では、わたしたちが考えている愛、信じている愛は本当の愛なのでしょうか。本当の愛とはどのようなものなのでしょうか? 聖書では「神は愛です」(ヨハネの手紙1 4:16)、また「わたしたちが愛するのは、神がまずわたしたちを愛してくださったからです」(同4:19)、

「イエスは、わたしたちのために、命を捨ててくださいました。そのことによって、わたしたちは愛を知りました」(同3:16) 「わたしがあなたがたを愛したように、互いに愛し合いなさい。友のために自分の命を捨てること、これ以上に大きな愛はない。」(ヨハネ15:12-13)と教えています。

愛された経験のない人は愛することができません。どうすることが愛することなのかがわからないからです。暴言を吐かれ、殴られ、たたかれるような生活環境の中で、成長してきた子供が、親になったとき、同じような形で自分の子供に接するケースが多いと言われます。愛情表現がそのような歪んだ形でしか表せないのです。

人間の愛は自己中心的なものであり、自己愛がその根底にあります。「隣人を自分のように愛しなさい。」(マタイ22:39)という愛の戒めの中で、「自分のように」とは、人間のうちにある強い自己愛への思い、そのような思いをもって隣人を愛していくことが、神に愛されている者の生き方であるとされています。またそれは、ただ単に自己愛への思いという面だけではなく、神に愛され、受け入れられている自分を大切にすることによって、隣人のために自分を与えていくことにも繋がっていきています。

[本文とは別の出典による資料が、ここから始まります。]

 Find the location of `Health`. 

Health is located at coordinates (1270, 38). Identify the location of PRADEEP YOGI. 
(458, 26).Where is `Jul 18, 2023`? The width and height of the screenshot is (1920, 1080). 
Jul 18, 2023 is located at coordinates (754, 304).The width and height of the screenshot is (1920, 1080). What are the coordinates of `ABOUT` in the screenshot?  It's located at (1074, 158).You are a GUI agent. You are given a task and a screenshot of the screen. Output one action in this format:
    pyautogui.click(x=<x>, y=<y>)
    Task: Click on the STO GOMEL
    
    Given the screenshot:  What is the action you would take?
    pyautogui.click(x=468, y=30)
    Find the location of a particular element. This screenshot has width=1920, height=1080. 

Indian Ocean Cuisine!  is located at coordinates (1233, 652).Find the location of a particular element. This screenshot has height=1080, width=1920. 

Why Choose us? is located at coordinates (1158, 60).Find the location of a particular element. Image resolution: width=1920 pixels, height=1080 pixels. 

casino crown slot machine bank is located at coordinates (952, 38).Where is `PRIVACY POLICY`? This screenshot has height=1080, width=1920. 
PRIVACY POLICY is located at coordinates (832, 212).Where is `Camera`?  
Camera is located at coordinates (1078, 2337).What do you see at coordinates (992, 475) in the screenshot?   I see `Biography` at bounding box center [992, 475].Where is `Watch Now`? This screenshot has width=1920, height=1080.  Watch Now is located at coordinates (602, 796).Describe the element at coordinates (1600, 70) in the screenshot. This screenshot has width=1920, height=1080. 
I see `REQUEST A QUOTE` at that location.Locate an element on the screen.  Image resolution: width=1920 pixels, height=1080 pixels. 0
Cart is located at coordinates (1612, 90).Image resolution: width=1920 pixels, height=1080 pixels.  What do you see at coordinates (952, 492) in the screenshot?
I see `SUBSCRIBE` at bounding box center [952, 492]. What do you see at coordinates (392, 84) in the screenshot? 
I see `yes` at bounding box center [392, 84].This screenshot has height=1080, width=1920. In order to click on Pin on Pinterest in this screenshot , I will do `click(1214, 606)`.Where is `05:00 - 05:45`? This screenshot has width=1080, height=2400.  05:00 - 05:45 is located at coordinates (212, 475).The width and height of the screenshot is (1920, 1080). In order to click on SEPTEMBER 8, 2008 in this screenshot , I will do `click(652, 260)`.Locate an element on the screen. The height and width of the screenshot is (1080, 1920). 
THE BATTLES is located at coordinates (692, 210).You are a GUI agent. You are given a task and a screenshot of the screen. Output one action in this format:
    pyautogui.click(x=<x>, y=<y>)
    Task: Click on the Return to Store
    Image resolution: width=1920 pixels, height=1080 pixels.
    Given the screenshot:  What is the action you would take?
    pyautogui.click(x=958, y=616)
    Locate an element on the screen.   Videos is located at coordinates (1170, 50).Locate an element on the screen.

神の愛は隣人愛、他者志向の愛、与える愛です。自分の命を投げ出してまでも、他者を愛し、さらに敵をも愛し、無価値と思われている者、弱くて小さい者をも愛し抜いていきます。神の子であるイエス・キリストが十字架の上で、自己中心的で高慢な罪深い人間の身代わりとなり、犠牲の死を遂げられたことによって、神の愛がどれほど深く人間に注がれていたかを知ることができます。そこまで、愛を注いでくださったお方がほかにおられるでしょうか。このお方に愛されていることに気づき、このお方を愛し信頼して生きていくとき、神の愛をわたしたちも実践していくことができるようになります。人を愛せないこのわたしが、神に愛されていることに気づき、愛する喜びに生かされるように、造り変えられていくからです。(チャプレン 大西 修 主教)

●本日は礼拝後に、和気あいあいとした雰囲気の中、奨励奨学生表彰式が行なわれました。柳城の学生さんは頑張っています。